● YOUR ASSIGNMENT: Each entry below must be given again word for word, with no pictures.

____

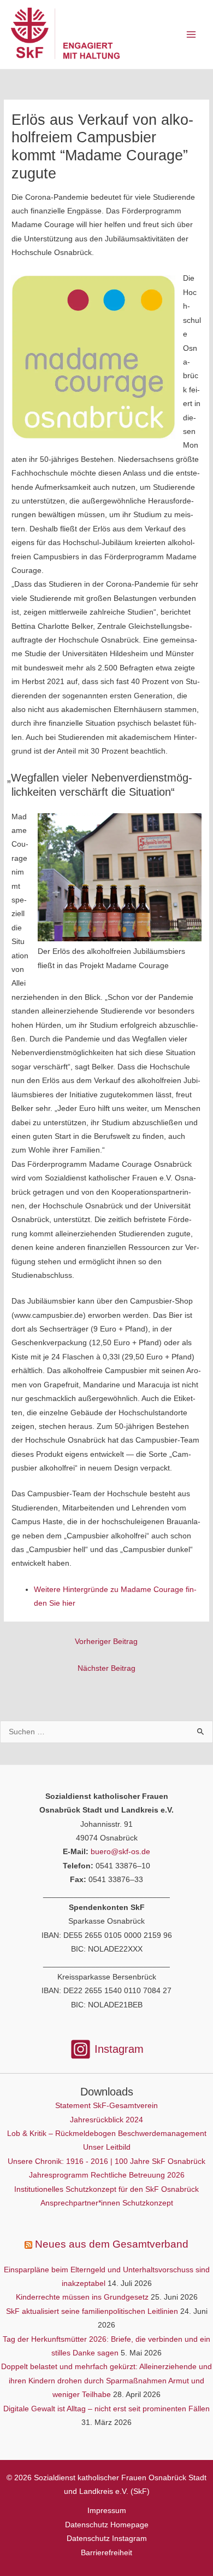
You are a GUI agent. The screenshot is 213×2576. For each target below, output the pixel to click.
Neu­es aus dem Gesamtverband (111, 2244)
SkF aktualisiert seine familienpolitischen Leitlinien (92, 2311)
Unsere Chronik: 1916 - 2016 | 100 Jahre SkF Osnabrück (106, 2161)
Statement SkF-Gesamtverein (106, 2106)
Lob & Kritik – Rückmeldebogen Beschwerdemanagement (106, 2133)
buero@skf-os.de (120, 1852)
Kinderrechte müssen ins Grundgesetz (82, 2297)
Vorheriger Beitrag (106, 1641)
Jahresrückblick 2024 (106, 2120)
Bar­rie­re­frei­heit (106, 2553)
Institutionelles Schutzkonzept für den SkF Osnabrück (106, 2189)
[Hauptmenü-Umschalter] (191, 35)
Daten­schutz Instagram (107, 2538)
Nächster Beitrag (106, 1668)
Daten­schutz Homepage (107, 2525)
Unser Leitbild (107, 2147)
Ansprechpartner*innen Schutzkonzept (106, 2203)
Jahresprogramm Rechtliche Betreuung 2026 (107, 2175)
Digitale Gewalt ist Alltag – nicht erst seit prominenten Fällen (106, 2409)
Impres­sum (106, 2510)
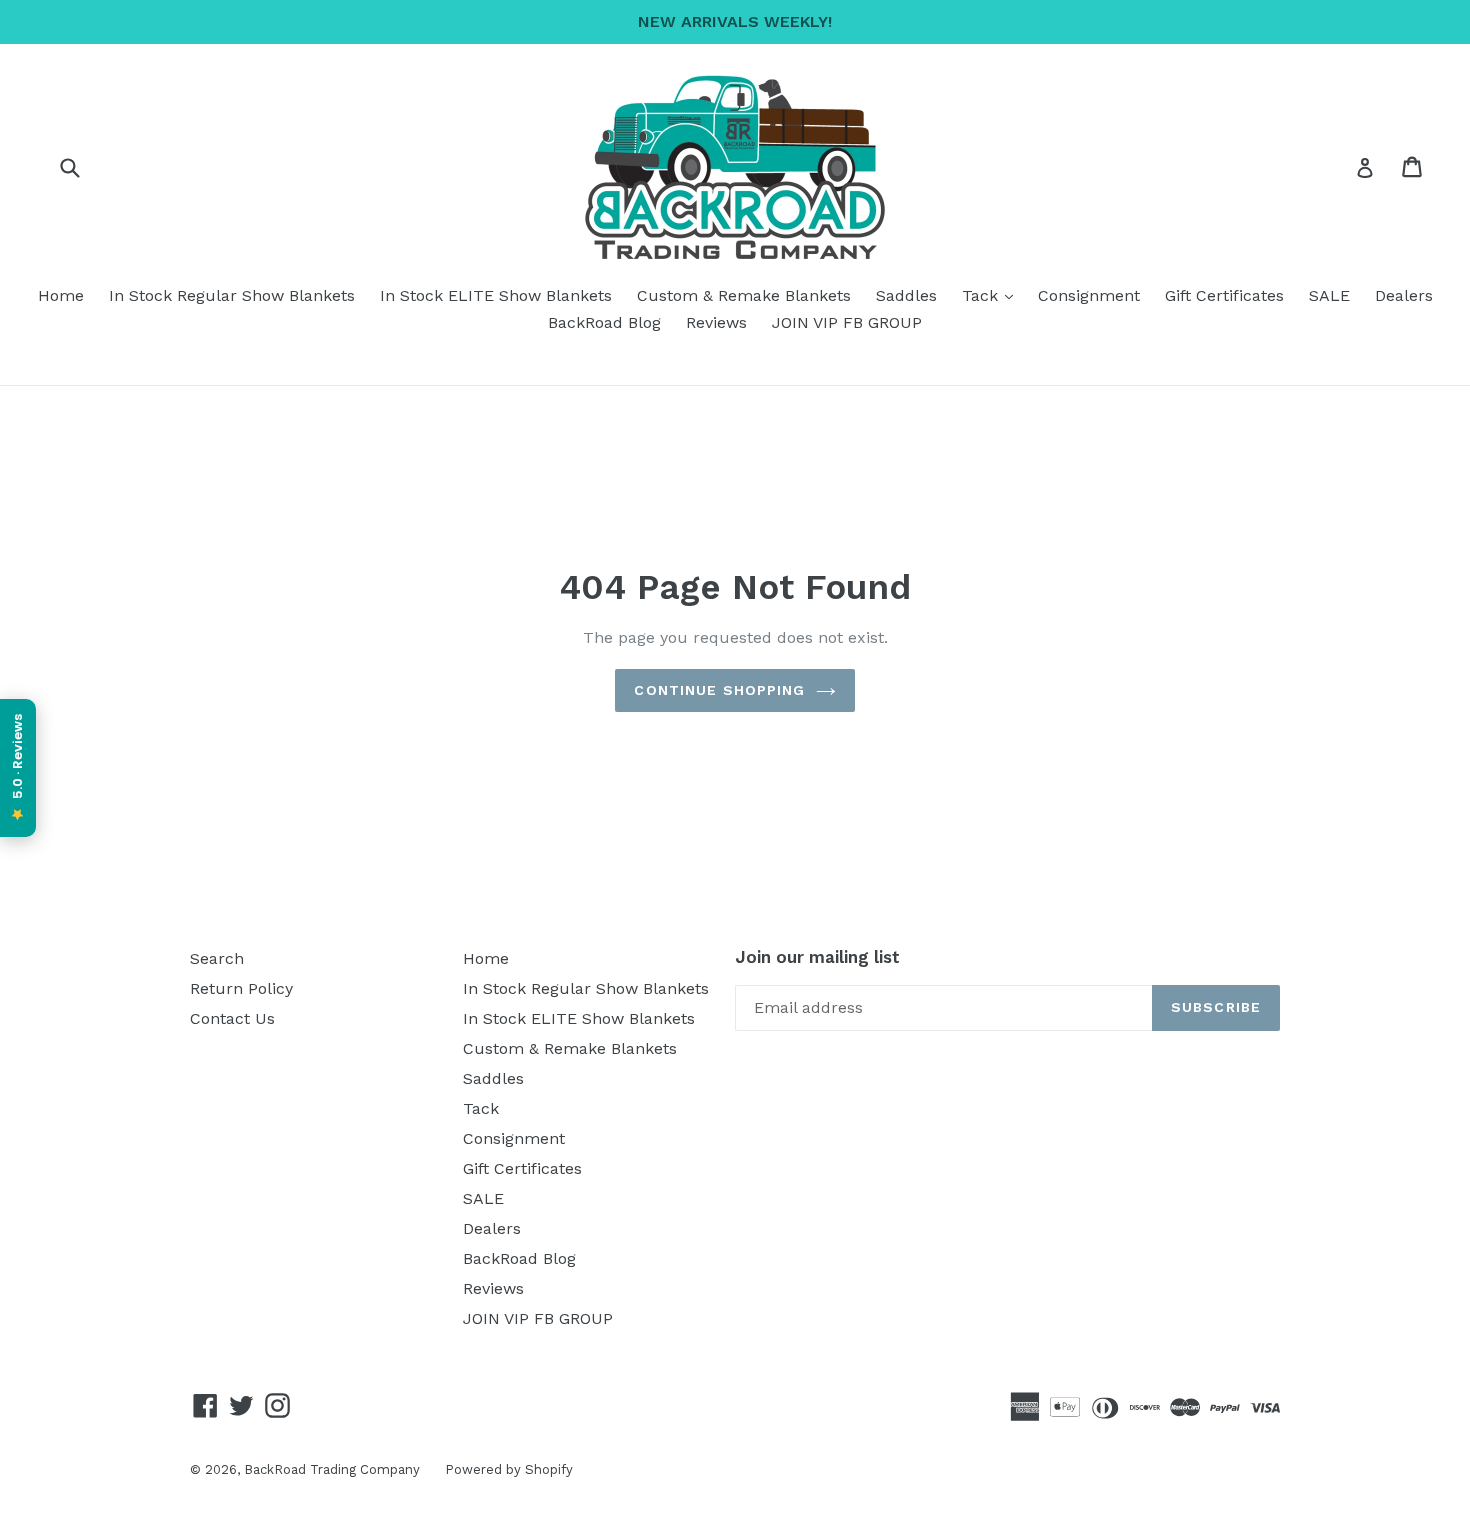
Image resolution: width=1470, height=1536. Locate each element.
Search (217, 958)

____

● FINISHED EXERCISE:
You are a GUI agent. The screenshot is 213×2576. For each target below, output the pixel to click.
Neu­es aus dem Gesamtverband (111, 2244)
SkF aktualisiert seine familienpolitischen Leitlinien (92, 2311)
Unsere Chronik: 1916 - 2016 | 100 Jahre SkF Osnabrück (106, 2161)
Statement SkF-Gesamtverein (106, 2106)
Lob & Kritik – Rückmeldebogen Beschwerdemanagement (106, 2133)
buero@skf-os.de (120, 1852)
Kinderrechte müssen ins Grundgesetz (82, 2297)
Vorheriger Beitrag (106, 1641)
Jahresrückblick 2024 (106, 2120)
Bar­rie­re­frei­heit (106, 2553)
Institutionelles Schutzkonzept für den SkF Osnabrück (106, 2189)
[Hauptmenü-Umschalter] (191, 35)
Daten­schutz Instagram (107, 2538)
Nächster Beitrag (106, 1668)
Daten­schutz Homepage (107, 2525)
Unser Leitbild (107, 2147)
Ansprechpartner*innen Schutzkonzept (106, 2203)
Jahresprogramm Rechtliche Betreuung 2026 (107, 2175)
Digitale Gewalt ist Alltag – nicht erst seit prominenten Fällen (106, 2409)
Impres­sum (106, 2510)
Image resolution: width=1470, height=1536. Locate each element.
Search (217, 958)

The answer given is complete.